Comment conserver le soutien des Républicains, tout en pactisant avec les Marcheurs ? Renaud Muselier croit avoir trouvé la solution. Il vient de déposer sa liste en préfecture, confirmant, au micro de France Bleu Azur, que des membres de la République en marche y figurent bien, mais aucun ministre, ni parlementaire. Il espère ainsi amadouer son camp et dissuader Sophie Cluzel, la secrétaire d’État chargée des Personnes handicapées, de déposer sa propre liste. Ce compromis, qui sent la compromission, ne rend pas service à son camp, mais place chacun au pied du mur et dans l’obligation de révéler, tôt ou tard, ses véritables intentions.
Le Figaro rapporte les premières réactions de personnalités LR. Christian Jacob, pareil à Nounours qui vient dire bonsoir à Nicolas et Pimprenelle, joue l’apaisement. Il assure Renaud Muselier de son soutien : « Jamais je n’appellerai à voter pour une autre liste. Je ne vais pas appeler à voter pour le RN, pour la gauche ou l’extrême gauche ! » Que pouvait-on attendre d’autre d’un homme qui n’a guère marqué de son empreinte sa présidence à la tête du parti ? Après la démission de Laurent Wauquiez, il s’était présenté comme un candidat de consensus et avait été choisi pour maintenir un semblant d’unité.

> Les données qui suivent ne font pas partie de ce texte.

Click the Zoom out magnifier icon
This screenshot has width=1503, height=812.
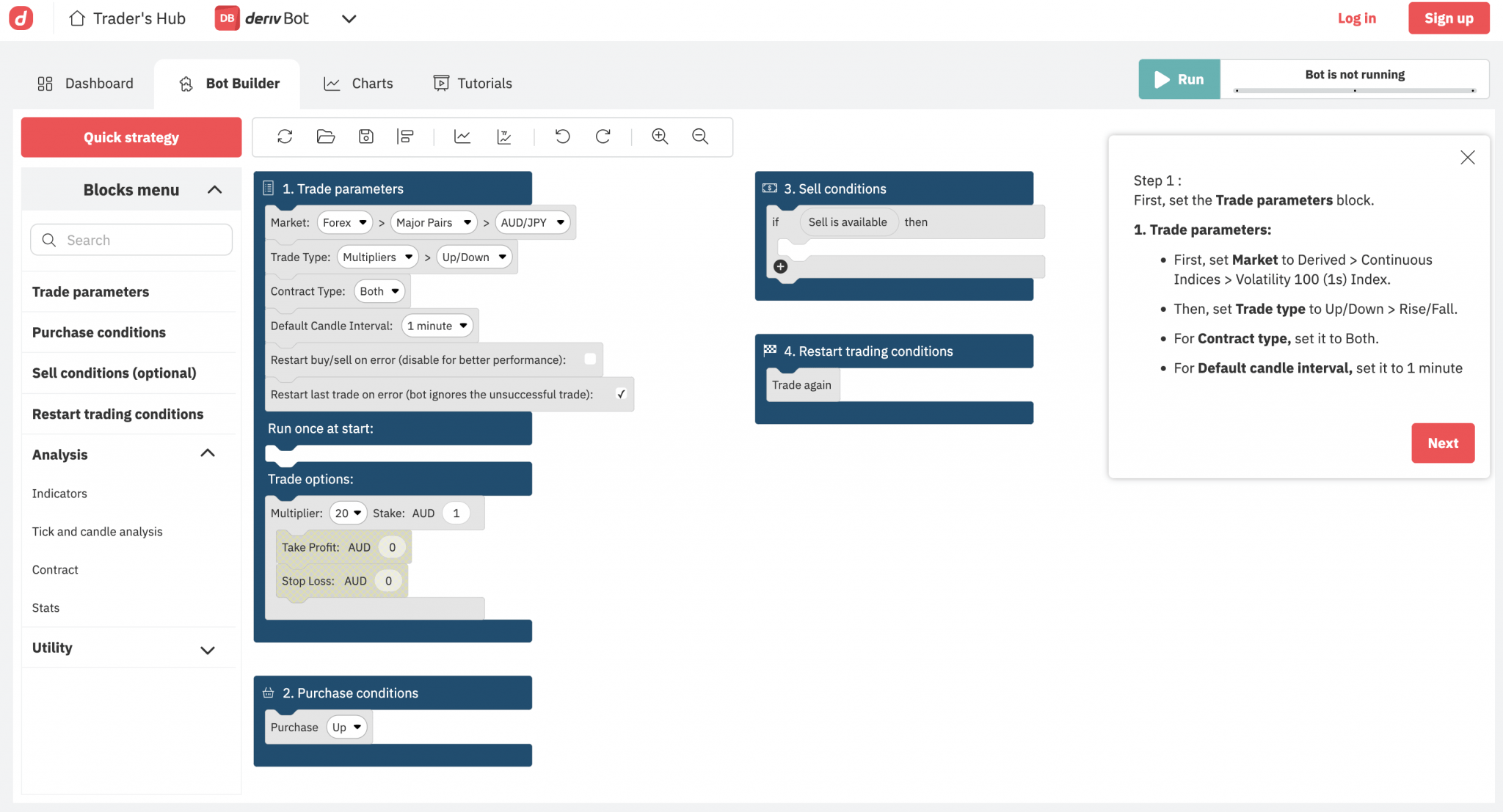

Le bouillant député des Alpes-Maritimes, Éric Ciotti, a déjà annoncé qu’il ne voterait pas pour la liste menée par Renaud Muselier. Il ne votera pas non plus pour Thierry Mariani : « Je m’abstiendrai comme je l’ai fait à l’élection présidentielle », assure-t-il le 12 mai. Pourtant, à l’entendre, il partage le même constat que son ancien compagnon de parti sur la situation de la France, l’immigration et l’insécurité. Il voudrait montrer qu’il est plus fort en gueule qu’en actes qu’il ne s’y prendrait pas autrement.
Bruno Retailleau, président du groupe LR au Sénat et candidat à la candidature pour l’élection présidentielle, évite d’évoquer le Rassemblement national. Il préfère logiquement demander à son parti de retirer son soutien à Renaud Muselier. « On ne peut sans cesse ruser avec nos électeurs et composer avec nos convictions », déclare-t-il. Il ajoute, non sans raison, que « la droite doit avoir la force de ses convictions » et que « si elle est faible, elle disparaîtra ». On peut estimer, quand il tient ces propos, qu’il est plus sage ou qu’il maîtrise mieux son langage qu’Éric Ciotti.
Ne parlons pas de Christian Estrosi, le Ganelon de la Côte d’Azur, ni de Hubert Falco, qui se fit élire, naguère, avec les voix du Front national. Prétextant des fausses hésitations de Renaud Muselier à s’allier aux Marcheurs, ils ont carrément démissionné du parti LR. Ils ont tombé leur masque qui, il est vrai, cachait mal qu’ils travaillaient pour une droite Macron-compatible. Sans compter qu’ils ne mettent pas de côté leurs ambitions personnelles et que des promesses de portefeuille auraient favorisé leur conversion.
Dans ces conditions, faut-il s’étonner que les sondages soient favorables à la liste de Thierry Mariani ? Selon une enquête publiée le 11 mai, la liste du Rassemblement national arriverait, dans toutes les hypothèses, en tête au premier et au second tour. Renaud Muselier semble avoir oublié que les électeurs de droite n’apprécient pas unanimement les manœuvres des cadres de leur parti et qu’en démocratie ils ont aussi leur mot à dire. Plutôt que de continuer à ostraciser le Rassemblement national ou à le mépriser, Les Républicains ne feraient-ils pas mieux de composer avec lui ? Ils seront bientôt au pied du mur et devront choisir leur camp. On peut prévoir que leur unité volera alors en éclats.